When a patient’s family, caregivers, or medical providers raise ethical questions about how to best balance a patient’s needs, who helps them navigate those conversations and decisions? At the Cincinnati Children’s Hospital Medical Center, a team comprising of doctors and philosophers that all have special training in ethics is prepared to help guide those conversations, hear concerns of families and health care providers, and prepare nurses and other bedside care providers for caring for diverse patient populations ranging from young kids to legal adults.
Dr. Elizabeth Lanphier is part of this team.
As a clinical ethicist, Lanphier is on call to provide counsel about patient care decisions when ethical concerns arise from patients, family, and physicians. Dr. Lanphier addresses questions from families about why an alternate care choice may not be offered, helps doctors and families weigh risks and benefits of medical options, and may work to rectify miscommunications. Much of the time, there is no single clear answer. Lanphier recognizes that families are their own ”experts on their family“ making decisions alongside medical expertise, and provide different perspectives on the risks and benefits of various choices.
Lanphier also researches and writes about bioethics and social and political philosophy, often as it relates to medical care. In addition to being a clinical assistant professor in the Division of General and Community Pediatrics in the UC College of Medicine, Lanphier is a research assistant professor in the UC philosophy department, and affiliate faculty in the UC women, gender and sexuality studies department. In graduate school at Vanderbilt University, from which she earned her PhD in philosophy, she was interested in the intersection of medicine and philosophy, and sought out experiences related to this intersection with the Vanderbilt University Medical Center and its Center for Biomedical Ethics and Society.
Now, she uses moral philosophy to put bioethics into practice, especially as it relates to healthcare access, justice, and inclusion. Her desire to understand and serve vulnerable populations, especially those who have historically been mistreated or neglected, drives her research. Currently , Dr. Lanphier is working on the connection between trauma-informed care and ethics consultation and recently published a paper advocating for a trauma informed approach to ethics consultation with neonatologist Uchenna Anani.
Additionally, her community work during graduate school with people incarcerated on Tennessee’s death row has instilled in her research and advocacy a commitment towards the incarcerated population. Last year Lanphier along with colleauges Takunda Matose and Abu Ali Abdur’raham (who is currently incarcerated on Tennessee’s death row) published a paper in the Public Philosophy Journal. In December she advocated for incarcerated persons to be prioritized higher in Ohio’s COVID-19 vaccine allocation. The resulting opinion piece received positive feedback, including from a senator who acknowledged how much work needs to be done. While some public reactions were critical, she was thrilled that it had such a wide impact, as she always aims to reach as broad an audience as possible.
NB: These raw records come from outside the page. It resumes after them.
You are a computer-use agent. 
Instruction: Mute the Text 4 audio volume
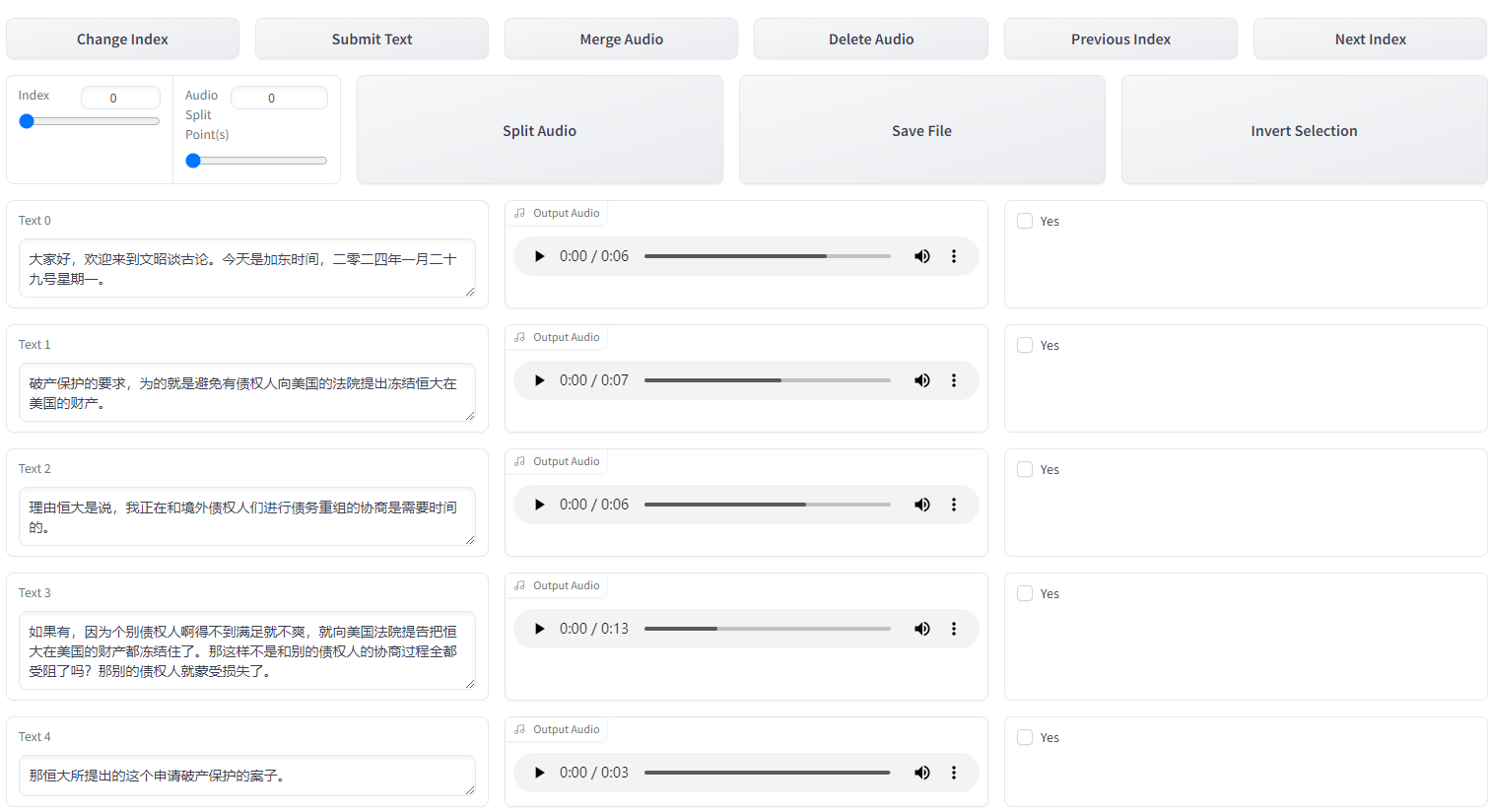click(921, 773)
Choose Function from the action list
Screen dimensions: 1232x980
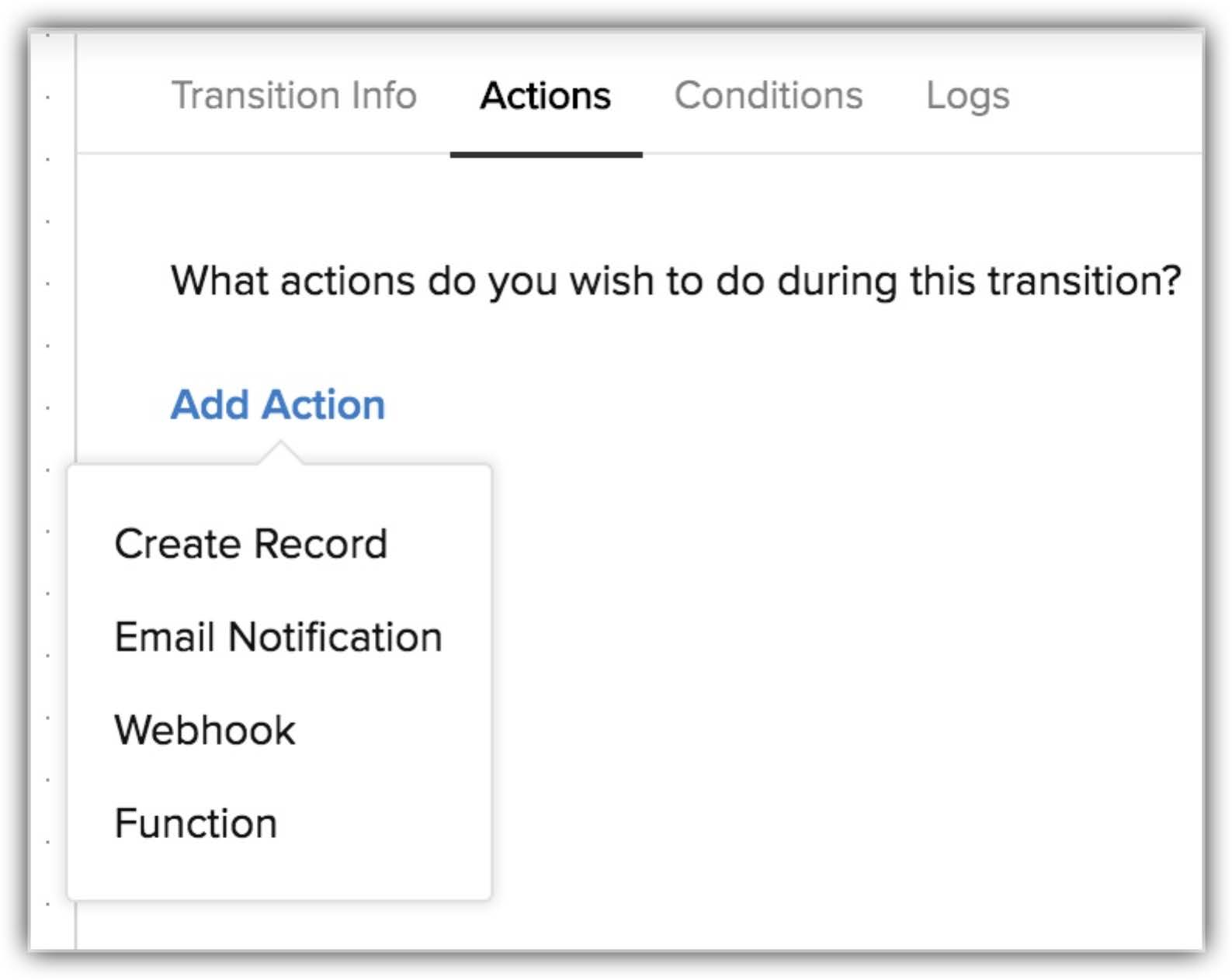[x=196, y=823]
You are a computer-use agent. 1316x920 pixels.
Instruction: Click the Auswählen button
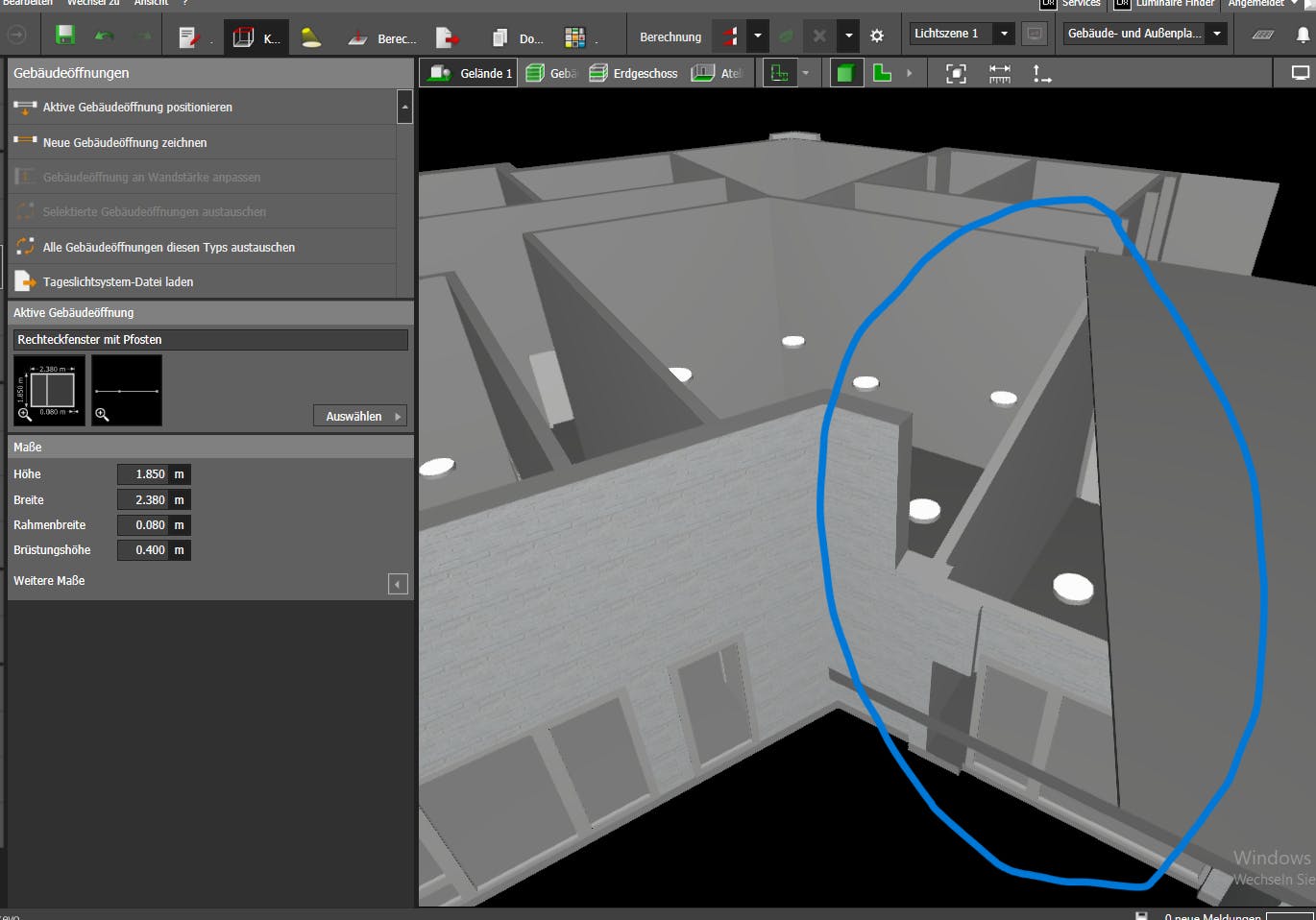(x=359, y=416)
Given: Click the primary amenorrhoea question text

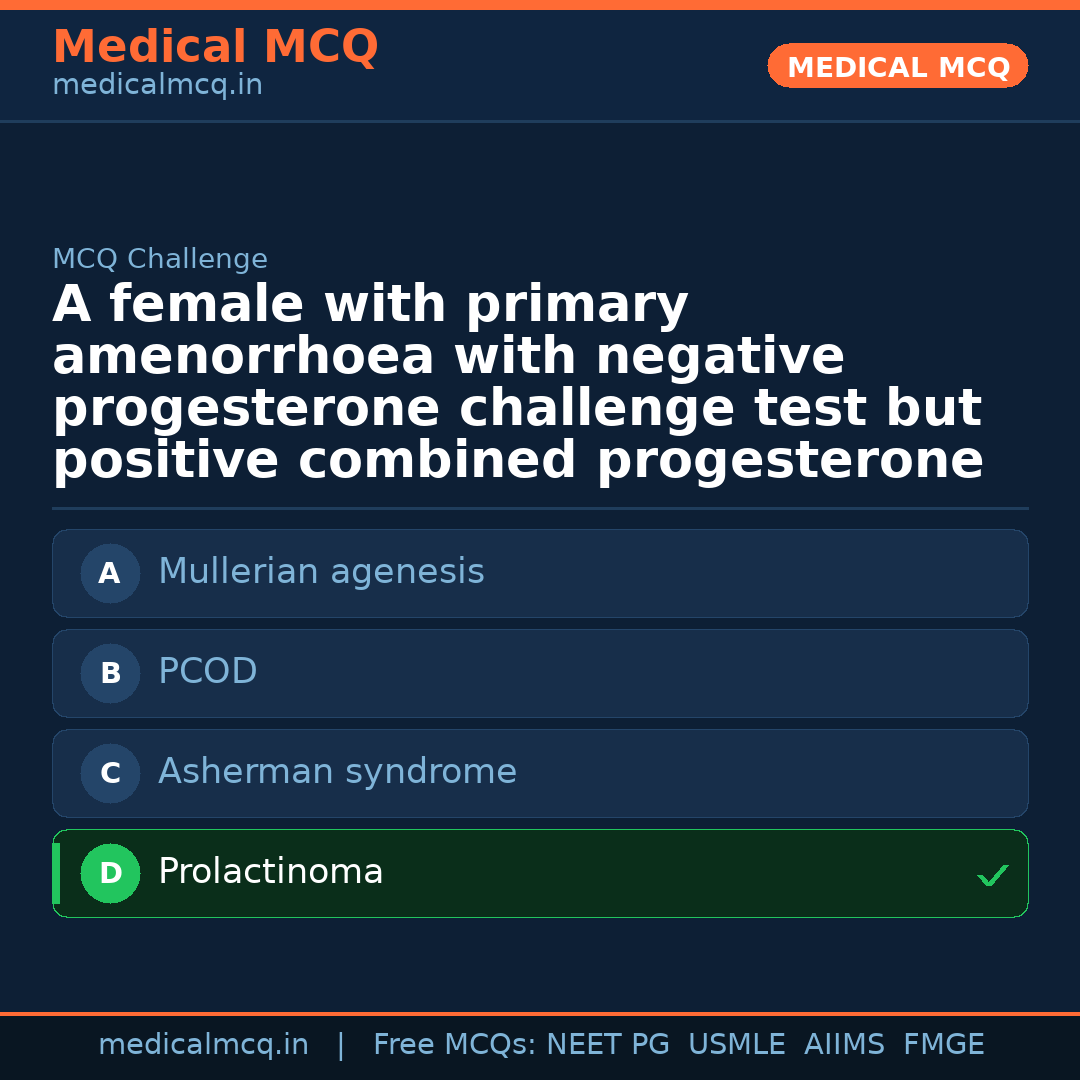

She and a colleague are investigating if and how the incarcerated population can take part in studies such as the COVID-19 vaccine trials without risking the coercion or exploitation this population has historically experienced in the medical research leading to tighter research regulations on incarcerated persons and other vulnerable populations.
Trust in Science
COVID-19 has brought important questions about bioethics, healthcare access, and public confidence in medical research to the forefront. Lanphier sees medical professionals growing frustrated as the public’s trust in science deteriorates. To her, this means that clear communication and approaching medical research in a way that regains that trust is paramount. Part of this includes increasing representation of persons of color (POC) in biomedical research as researchers and participants to help increase confidence in clinical trial outcomes. As her opinion piece in the Columbus Dispatch shows, she has been considering the problem of who should have access to the COVID-19 vaccine, as it is still a limited resource. For example, healthcare workers should be offered it, because we need them to keep us healthy and they are at risk of virus exposure. Beyond that, it gets more complex. How do you designate other frontline workers? Many groups, including store workers and teachers, are needed, but by the time we include so much of the population, we are well beyond the number of available doses, though this number of available doses continues to increase. With this scarcity and the vaccine currently approved for emergency use, we are also a long way from being able to mandate receiving the vaccine for those who work with the vulnerable. She also posed the question of how to approach undocumented populations, who still play a critical role in their communities but may have limited access to healthcare, and also stressed that vaccine roll out needs to also address hesitancy.
Lanphier’s career path leading to her position on a clinical ethics team combined philosophy with practical experience and post-doctoral training working in healthcare environments. Her role mixes a theoretical, philosophical approach to broader questions with day-to-day interaction with families and care teams related to ethical concerns that come from a diversity of beliefs and backgrounds. She encourages anyone wanting to follow a similar path to seek out a wide variety of experiences and talk to others who are already established in their field.